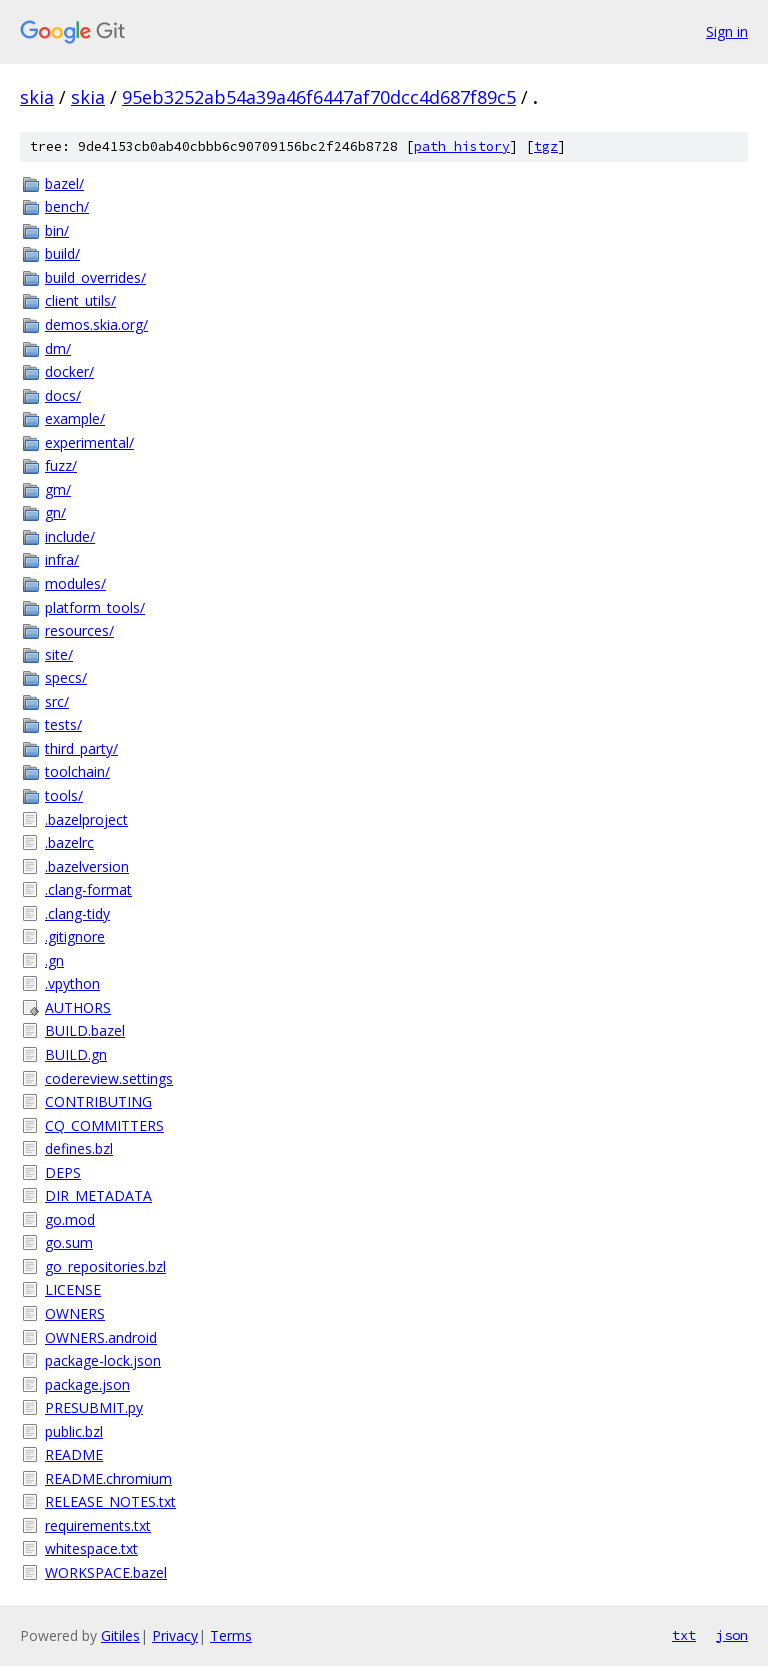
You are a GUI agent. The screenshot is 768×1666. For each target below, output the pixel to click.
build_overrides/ (95, 277)
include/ (70, 536)
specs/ (66, 677)
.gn (54, 960)
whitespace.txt (91, 1548)
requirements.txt (98, 1525)
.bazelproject (86, 819)
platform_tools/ (95, 607)
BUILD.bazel (85, 1030)
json (732, 1635)
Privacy (175, 1635)
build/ (62, 253)
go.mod (70, 1219)
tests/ (63, 724)
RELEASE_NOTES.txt (110, 1501)
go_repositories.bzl (105, 1266)
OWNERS (75, 1313)
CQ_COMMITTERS (104, 1125)
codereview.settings (109, 1078)
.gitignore (75, 936)
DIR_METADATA (98, 1195)
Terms (231, 1635)
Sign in (727, 31)
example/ (75, 418)
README (74, 1454)
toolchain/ (77, 771)
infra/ (62, 559)
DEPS (63, 1172)
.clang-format (88, 889)
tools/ (64, 795)
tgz (546, 146)
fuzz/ (61, 465)
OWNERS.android (101, 1337)
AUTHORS (78, 1007)
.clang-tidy (77, 913)
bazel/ (64, 183)
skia (37, 97)
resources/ (79, 630)
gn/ (55, 512)
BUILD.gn (76, 1054)
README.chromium (108, 1478)
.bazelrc (69, 842)
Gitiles (120, 1635)
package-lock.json (103, 1360)
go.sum (69, 1242)
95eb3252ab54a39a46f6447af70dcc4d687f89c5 (319, 97)
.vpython (72, 983)
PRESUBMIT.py (94, 1407)
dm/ (58, 348)
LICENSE (73, 1289)
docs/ (63, 395)
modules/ (75, 583)
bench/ (67, 206)
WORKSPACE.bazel (106, 1572)
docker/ (69, 371)
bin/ (57, 230)
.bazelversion (87, 866)
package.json (87, 1384)
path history (462, 146)
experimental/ (89, 442)
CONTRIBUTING (98, 1101)
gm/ (58, 489)
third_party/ (81, 748)
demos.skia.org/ (96, 324)
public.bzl (74, 1431)
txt (684, 1635)
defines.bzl (79, 1148)
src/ (57, 701)
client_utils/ (80, 300)
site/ (59, 654)
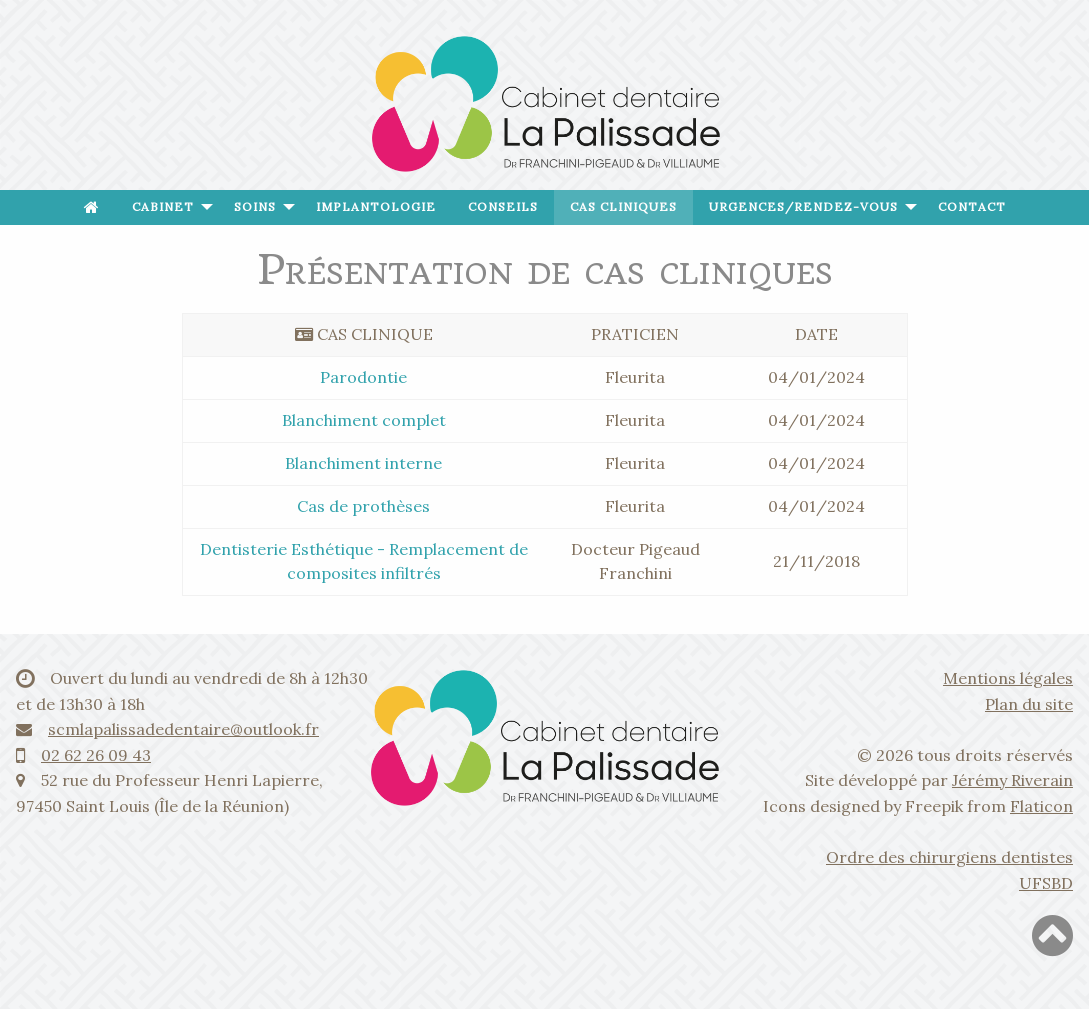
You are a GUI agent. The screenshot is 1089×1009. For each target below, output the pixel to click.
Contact (972, 206)
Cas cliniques (623, 206)
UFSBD (1046, 883)
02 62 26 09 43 (96, 755)
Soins (255, 206)
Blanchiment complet (364, 420)
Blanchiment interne (363, 463)
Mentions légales (1008, 678)
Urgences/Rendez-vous (803, 206)
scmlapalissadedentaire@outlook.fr (183, 729)
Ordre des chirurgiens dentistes (949, 857)
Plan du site (1029, 704)
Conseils (503, 206)
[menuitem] (92, 207)
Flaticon (1041, 806)
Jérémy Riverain (1012, 780)
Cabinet (163, 206)
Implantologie (376, 206)
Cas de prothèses (363, 506)
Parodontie (363, 377)
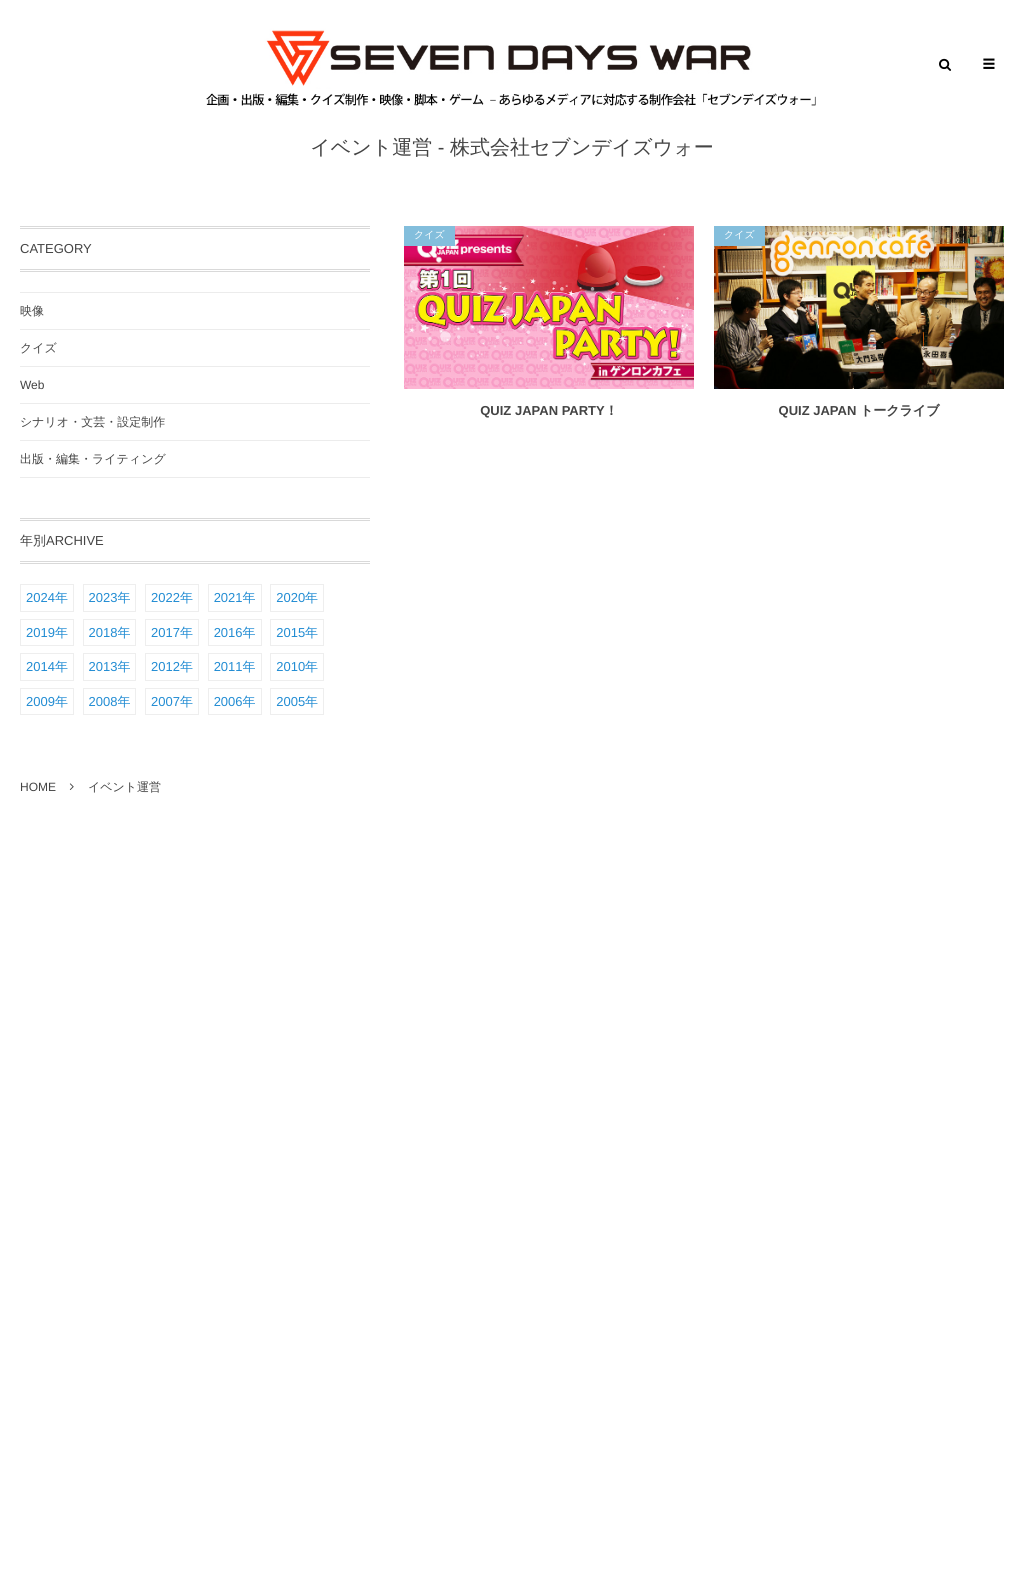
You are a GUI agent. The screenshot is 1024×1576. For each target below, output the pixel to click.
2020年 (297, 597)
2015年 (297, 632)
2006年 (235, 701)
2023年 (110, 597)
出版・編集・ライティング (93, 459)
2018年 (110, 632)
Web (32, 385)
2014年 (47, 666)
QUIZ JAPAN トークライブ (859, 410)
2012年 (172, 666)
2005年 (297, 701)
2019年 (47, 632)
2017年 (172, 632)
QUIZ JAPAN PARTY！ (548, 410)
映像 (32, 311)
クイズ (429, 235)
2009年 (47, 701)
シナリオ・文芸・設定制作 (92, 422)
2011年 (235, 666)
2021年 (235, 597)
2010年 (297, 666)
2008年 (110, 701)
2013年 (110, 666)
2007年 (172, 701)
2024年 (47, 597)
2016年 (235, 632)
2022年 (172, 597)
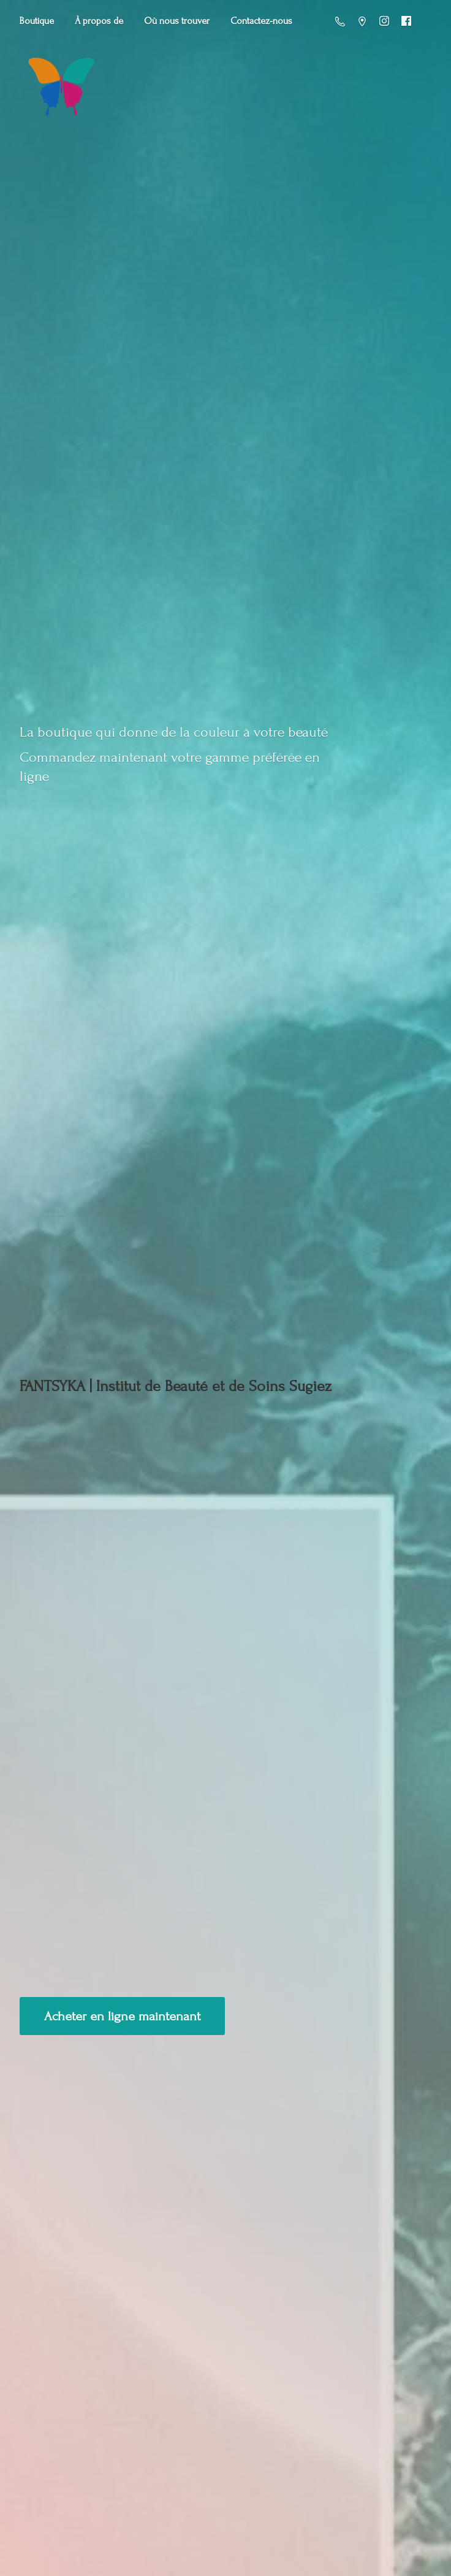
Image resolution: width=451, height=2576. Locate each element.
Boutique (37, 20)
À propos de (99, 20)
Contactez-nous (261, 20)
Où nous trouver (177, 20)
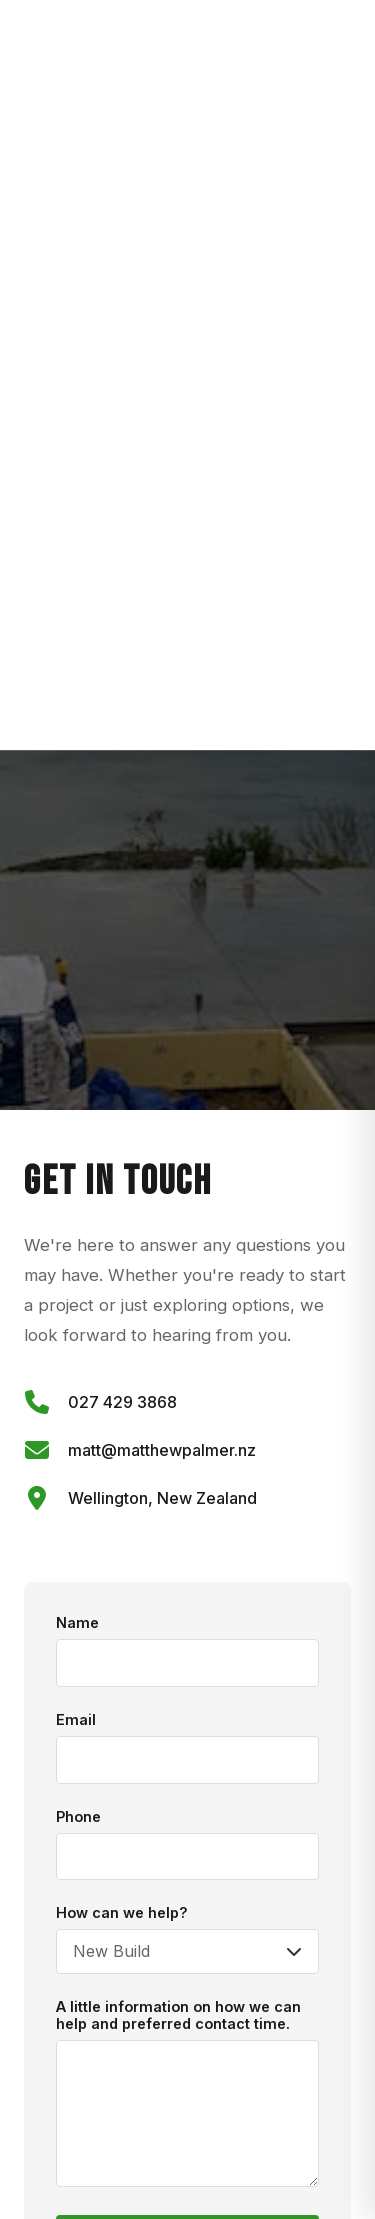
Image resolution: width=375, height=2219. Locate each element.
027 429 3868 (122, 1402)
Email (76, 1719)
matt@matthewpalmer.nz (162, 1450)
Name (77, 1622)
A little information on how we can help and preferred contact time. (178, 2015)
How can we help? (122, 1912)
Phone (78, 1816)
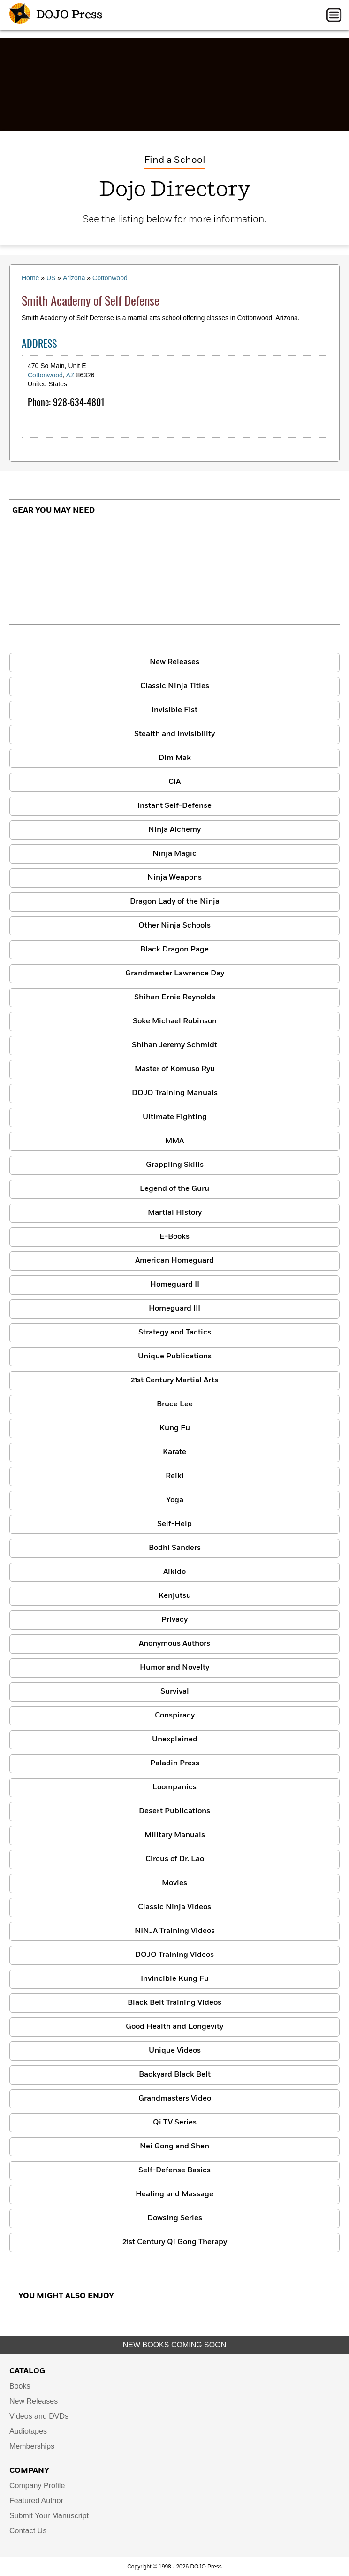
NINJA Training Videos (175, 1931)
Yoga (174, 1500)
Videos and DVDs (38, 2416)
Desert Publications (174, 1811)
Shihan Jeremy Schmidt (174, 1045)
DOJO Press (55, 15)
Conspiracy (175, 1715)
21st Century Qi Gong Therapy (174, 2242)
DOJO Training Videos (174, 1955)
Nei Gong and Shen (174, 2146)
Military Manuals (174, 1835)
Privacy (174, 1620)
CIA (174, 782)
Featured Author (36, 2501)
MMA (174, 1141)
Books (19, 2386)
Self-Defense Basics (174, 2170)
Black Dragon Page (174, 949)
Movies (174, 1883)
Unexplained (174, 1739)
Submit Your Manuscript (49, 2516)
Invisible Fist (174, 710)
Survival (174, 1691)
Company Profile (37, 2486)
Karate (174, 1452)
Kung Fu (174, 1428)
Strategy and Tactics (174, 1332)
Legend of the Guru (174, 1189)
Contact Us (27, 2531)
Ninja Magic (174, 854)
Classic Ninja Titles (174, 686)
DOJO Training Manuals (175, 1093)
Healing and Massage (174, 2194)
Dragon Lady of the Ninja (175, 901)
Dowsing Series (174, 2218)
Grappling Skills (175, 1165)
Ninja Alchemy (174, 830)
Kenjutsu (175, 1596)
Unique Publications (175, 1356)
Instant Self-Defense (174, 806)
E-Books (174, 1237)
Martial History (175, 1213)
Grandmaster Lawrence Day (174, 973)
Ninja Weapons (174, 878)
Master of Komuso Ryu (175, 1069)
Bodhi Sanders (175, 1548)
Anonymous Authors (174, 1644)
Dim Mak (175, 758)
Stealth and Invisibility (174, 734)
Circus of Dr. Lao (174, 1859)
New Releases (174, 662)
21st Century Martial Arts (174, 1380)
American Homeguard (174, 1261)
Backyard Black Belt (175, 2074)
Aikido (174, 1572)
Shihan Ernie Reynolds (174, 997)
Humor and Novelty (174, 1667)
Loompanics (174, 1787)
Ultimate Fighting (175, 1117)
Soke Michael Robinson (175, 1021)
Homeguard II (174, 1284)
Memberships (31, 2446)
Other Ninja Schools (174, 925)
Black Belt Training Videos (174, 2003)
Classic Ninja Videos (174, 1907)
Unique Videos (175, 2051)
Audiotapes (28, 2431)
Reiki (175, 1476)
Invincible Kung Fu (175, 1979)
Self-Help (174, 1524)
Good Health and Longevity (174, 2027)
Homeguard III (174, 1308)
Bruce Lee (175, 1404)
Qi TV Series (175, 2122)
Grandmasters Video (174, 2098)
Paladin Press (174, 1763)
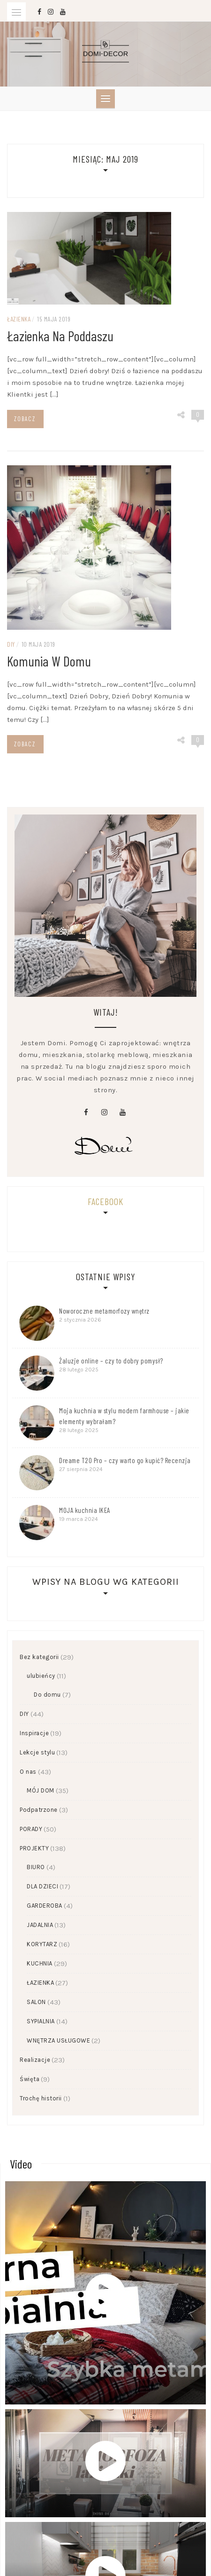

* * *

◆ WHAT YOU NEED TO DO: Repeat the lines of the records from the one containing "whitespace.txt (91, 1548)" to the one containing "Gitiles (120, 1635)", both included.

◆ ANSWER IN FULL:
whitespace.txt (91, 1548)
requirements.txt (98, 1525)
.bazelproject (86, 819)
platform_tools/ (95, 607)
BUILD.bazel (85, 1030)
json (732, 1635)
Privacy (175, 1635)
build/ (62, 253)
go.mod (70, 1219)
tests/ (63, 724)
RELEASE_NOTES.txt (110, 1501)
go_repositories.bzl (105, 1266)
OWNERS (75, 1313)
CQ_COMMITTERS (104, 1125)
codereview.settings (109, 1078)
.gitignore (75, 936)
DIR_METADATA (98, 1195)
Terms (231, 1635)
Sign in (727, 31)
example/ (75, 418)
README (74, 1454)
toolchain/ (77, 771)
infra/ (62, 559)
DEPS (63, 1172)
.clang-format (88, 889)
tools/ (64, 795)
tgz (546, 146)
fuzz/ (61, 465)
OWNERS.android (101, 1337)
AUTHORS (78, 1007)
.clang-tidy (77, 913)
bazel/ (64, 183)
skia (37, 97)
resources/ (79, 630)
gn/ (55, 512)
BUILD.gn (76, 1054)
README.chromium (108, 1478)
.bazelrc (69, 842)
Gitiles (120, 1635)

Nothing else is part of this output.